混合型 NEG 不需要允許來自 Google 健康狀態檢查探測範圍的流量。不過,如果您在單一後端服務中同時使用混合式和區域性 NEG,則必須允許區域性 NEG 從 Google 健康狀態檢查探針範圍接收流量。
宣傳路線
設定 Cloud Router 向內部部署環境或其他雲端環境通告下列自訂 IP 範圍:
- 區域的僅限 Proxy 子網路範圍。
設定 Google Cloud 環境
在下列步驟中,請務必使用用於設定兩個環境之間混合式連線的相同虛擬私有雲網路 (在本程序中稱為 NETWORK)。
此外,請確認使用的區域 (在此程序中稱為 REGION_A 和 REGION_B) 與用於建立 Cloud VPN 通道或 Cloud Interconnect VLAN 連結的區域相同。
GEO,以便在區域停機期間,將用戶端流量轉送至離用戶端最近的區域中的負載平衡器 VIP。設定後端子網路
使用這個子網路建立負載平衡器的區域 NEG 後端:
主控台
在 Google Cloud 控制台中,前往「VPC Networks」(虛擬私有雲網路) 頁面。
前往用於設定環境間混合式連線的網路。
在「Subnets」(子網路) 區段中:
- 將「Subnet creation mode」(子網路建立模式) 設為 [Custom] (自訂)。

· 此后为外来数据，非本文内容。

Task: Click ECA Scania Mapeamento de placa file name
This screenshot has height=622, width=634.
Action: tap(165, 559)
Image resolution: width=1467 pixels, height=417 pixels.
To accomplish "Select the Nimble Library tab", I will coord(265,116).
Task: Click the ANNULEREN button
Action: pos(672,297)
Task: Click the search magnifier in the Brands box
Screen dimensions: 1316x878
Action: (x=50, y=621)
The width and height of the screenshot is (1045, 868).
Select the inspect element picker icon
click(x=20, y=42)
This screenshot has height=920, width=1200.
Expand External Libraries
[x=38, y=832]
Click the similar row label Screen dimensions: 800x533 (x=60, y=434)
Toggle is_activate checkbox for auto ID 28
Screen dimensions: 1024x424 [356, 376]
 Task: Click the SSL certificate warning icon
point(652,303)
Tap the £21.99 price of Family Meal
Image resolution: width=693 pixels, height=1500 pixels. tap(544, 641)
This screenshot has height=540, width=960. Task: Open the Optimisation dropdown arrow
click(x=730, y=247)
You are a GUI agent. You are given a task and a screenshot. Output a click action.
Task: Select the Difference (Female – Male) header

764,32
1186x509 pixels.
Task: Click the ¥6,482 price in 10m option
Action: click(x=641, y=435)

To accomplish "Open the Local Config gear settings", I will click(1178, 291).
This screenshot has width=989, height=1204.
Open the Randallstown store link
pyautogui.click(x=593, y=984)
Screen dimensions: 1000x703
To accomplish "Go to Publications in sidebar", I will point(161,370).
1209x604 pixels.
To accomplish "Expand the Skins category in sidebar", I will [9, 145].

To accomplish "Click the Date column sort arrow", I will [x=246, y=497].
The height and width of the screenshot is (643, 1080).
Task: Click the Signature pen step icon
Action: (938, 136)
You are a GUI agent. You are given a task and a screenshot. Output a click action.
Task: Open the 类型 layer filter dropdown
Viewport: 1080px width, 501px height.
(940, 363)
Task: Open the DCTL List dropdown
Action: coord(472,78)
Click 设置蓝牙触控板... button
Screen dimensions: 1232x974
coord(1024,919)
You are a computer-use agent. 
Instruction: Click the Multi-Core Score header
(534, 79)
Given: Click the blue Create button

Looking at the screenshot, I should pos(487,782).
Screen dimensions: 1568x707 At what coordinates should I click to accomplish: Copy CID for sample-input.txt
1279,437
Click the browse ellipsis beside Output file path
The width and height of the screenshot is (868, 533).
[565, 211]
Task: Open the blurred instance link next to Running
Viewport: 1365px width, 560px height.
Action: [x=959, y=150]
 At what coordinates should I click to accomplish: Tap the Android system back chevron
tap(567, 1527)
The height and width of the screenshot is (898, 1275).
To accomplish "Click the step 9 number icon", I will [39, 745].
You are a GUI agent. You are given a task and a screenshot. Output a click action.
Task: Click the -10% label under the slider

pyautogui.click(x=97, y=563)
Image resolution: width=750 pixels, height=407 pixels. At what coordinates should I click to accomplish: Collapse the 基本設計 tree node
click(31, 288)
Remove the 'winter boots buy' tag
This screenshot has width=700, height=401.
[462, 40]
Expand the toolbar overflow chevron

- 在「New subnet」(新的子網路) 區段中,輸入以下資訊:
- 提供這個子網路的 [Name] (名稱)。
- 選取「區域」:REGION_A
- 輸入 IP 位址範圍。
- 按一下 [完成]。
按一下 [建立]。
如要在其他區域新增更多子網路,請按一下「Add subnet」,然後重複執行 REGION_B 的上述步驟。
gcloud
在用於設定環境間混合式連線的網路中建立子網路。
gcloud compute networks subnets create SUBNET_A \ --network=NETWORK \ --range=LB_SUBNET_RANGE1 \ --region=REGION_Agcloud compute networks subnets create SUBNET_B \ --network=NETWORK \ --range=LB_SUBNET_RANGE2 \ --region=REGION_B
API
對 subnetworks.insert 方法提出 POST 要求。將 PROJECT_ID 替換為您的專案 ID。
POST https://compute.googleapis.com/compute/v1/projects/PROJECT_ID/regions/REGION_A/subnetworks
{
"name": "SUBNET_A",
"network": "projects/PROJECT_ID/global/networks/NETWORK",
"ipCidrRange": "LB_SUBNET_RANGE1",
"region": "projects/PROJECT_ID/regions/REGION_A",
}
對 subnetworks.insert 方法提出 POST 要求。將 PROJECT_ID 替換為您的專案 ID。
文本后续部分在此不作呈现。